In un momento dato, padre Vithayathil informò il vescovo dei fenomeni che capitavano alla santa, fatti che furono particolarmente intensi tra 1902 e 1905, ma che si dilatarono fino al 1913. In un primo momento il prelato dubitò dell’autenticità di quello che ella esponeva, e fu sottoposta a numerosi esorcismi. Nel 1903, in mezzo a questo doloroso processo, confidò al vicario apostolico di Trichur il suo progetto di creare una casa di ritiro e orazione. Le suggerirono di entrare nel convento delle clarisse francescane, e poi la mandarono alle carmelitane di Ollur. Thresia ubbidì, ma si rese conto che nessuno di questi carismi colmava la sua inquietudine spirituale: aveva un’altra vocazione. Questa si orientava ai moribondi a coloro che veniva già consolando; per loro supplicava fortezza, e cercava il modo di farli morire in pace.

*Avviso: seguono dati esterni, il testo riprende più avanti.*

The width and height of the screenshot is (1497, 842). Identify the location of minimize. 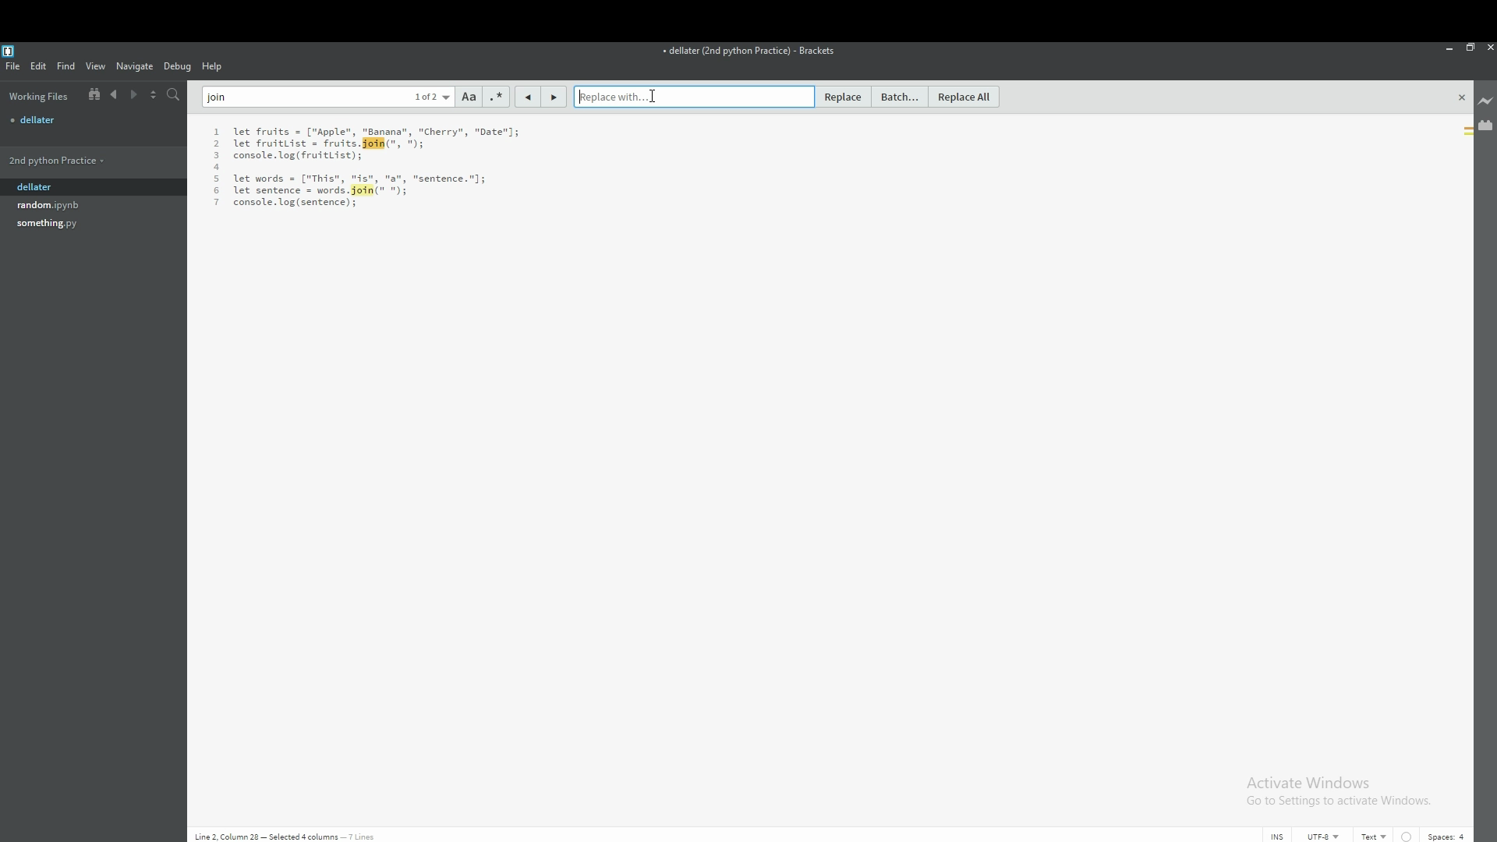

Quando il vescovo constatò che Dio voleva suscitare per mezzo di lei una nuova fondazione, l’autorizzò a metterla in moto. Nella sua decisione pesarono i dieci anni trascorsi da quando cominciò a tenerla in osservazione. In tutti loro constatò l’autenticità della sua vivenza, la sua visibile risposta piena di pazienza, umiltà ed obbedienza. Il 14 maggio del 1914 fu eretta canonicamente la Congregazione della Sacra Famiglia. Il padre Vithayathil fu co-fondatore di questo Ordine religioso. Thresia morì l’8 di giugno 1926 come risultato di una caduta che le produsse una ferita in una gamba, lesione che non si poté controllare e si aggravò per il suo diabete. Il padre Vithayathil morì l’8 giugno 1964. Fu seppellito vicino alla tomba di Thresia, in Kerala.

Giovanni Paolo II la beatificò il 9 aprile 2000. Francesco la canonizzò il 13 ottobre 2019.